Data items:
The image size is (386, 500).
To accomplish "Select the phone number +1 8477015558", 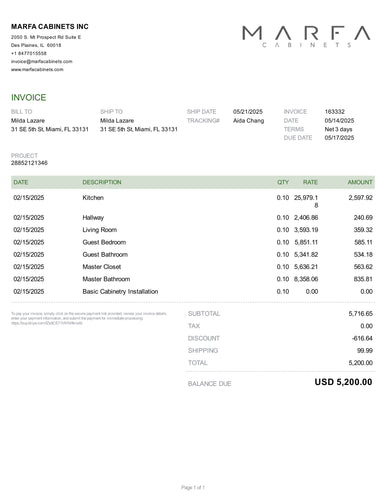I will tap(29, 53).
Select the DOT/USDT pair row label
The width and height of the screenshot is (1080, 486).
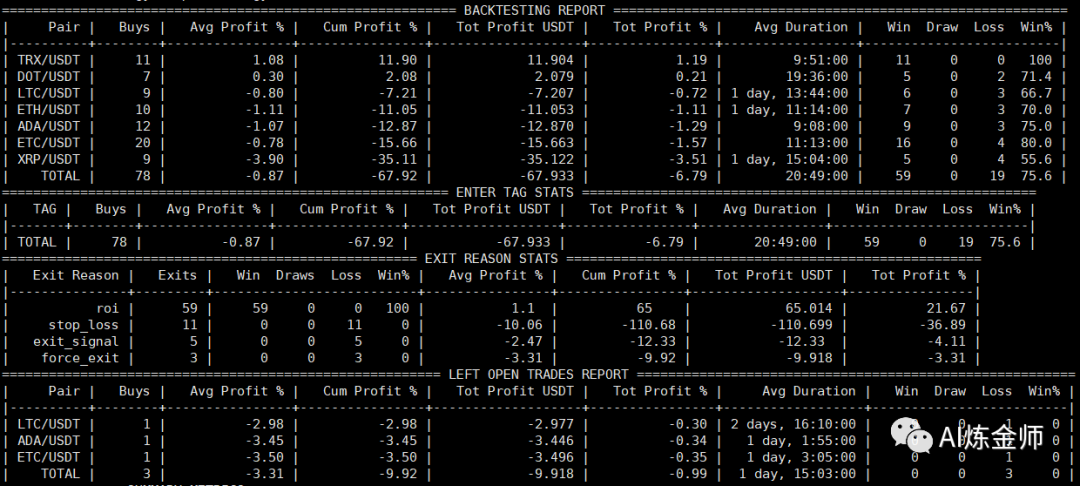point(48,77)
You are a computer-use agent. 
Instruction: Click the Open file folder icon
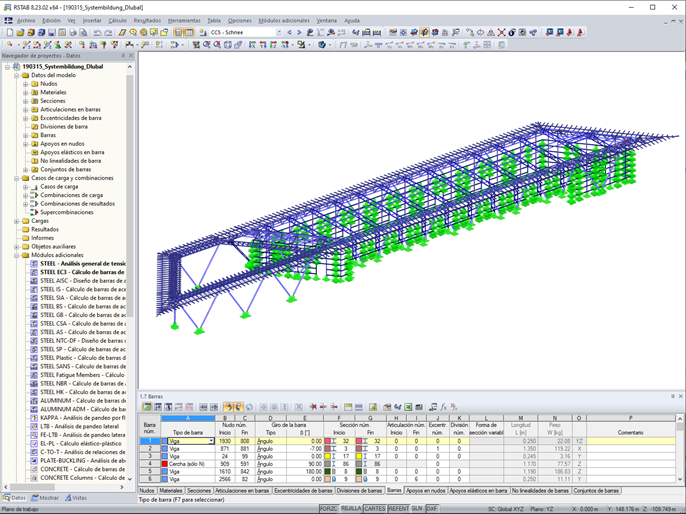coord(20,32)
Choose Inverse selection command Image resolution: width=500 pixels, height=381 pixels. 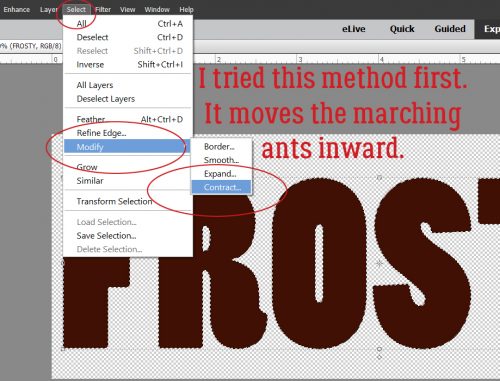pos(127,65)
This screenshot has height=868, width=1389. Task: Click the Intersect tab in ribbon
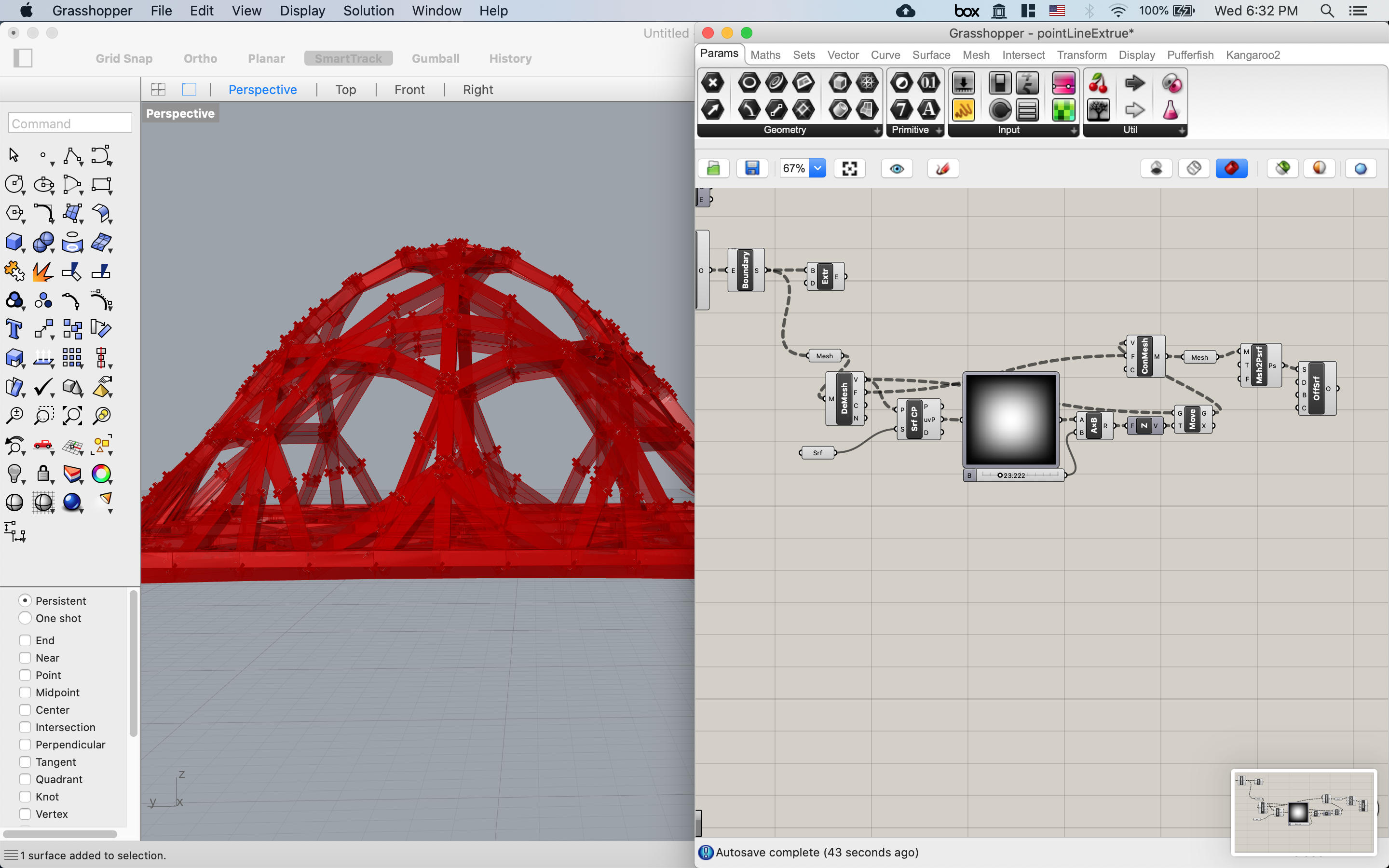(1024, 54)
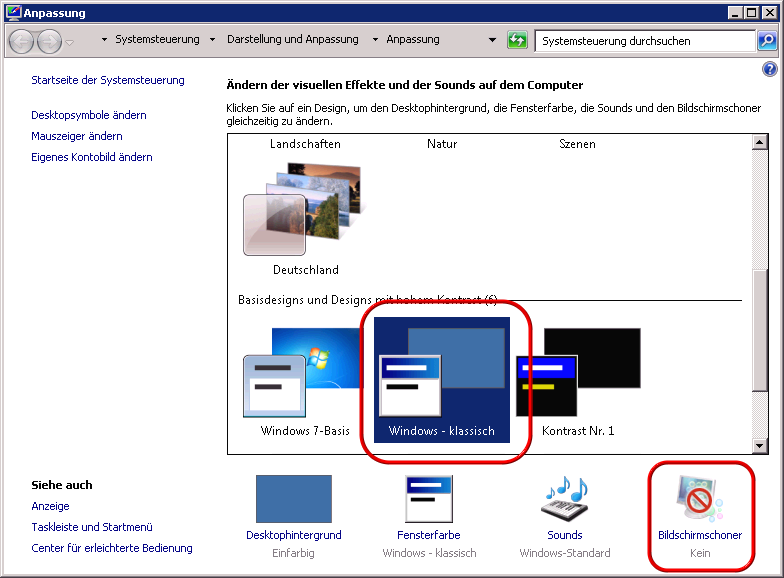Open the Bildschirmschoner settings icon
The width and height of the screenshot is (784, 578).
(699, 499)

*TASK*
Return exactly the lines from the one containing "This screenshot has" through the end of the records, leaving out every picture.

*ANSWER BOX*
This screenshot has height=868, width=1389. Task: Click the Intersect tab in ribbon
(1024, 54)
Open the Bildschirmschoner settings icon
The width and height of the screenshot is (784, 578).
(699, 499)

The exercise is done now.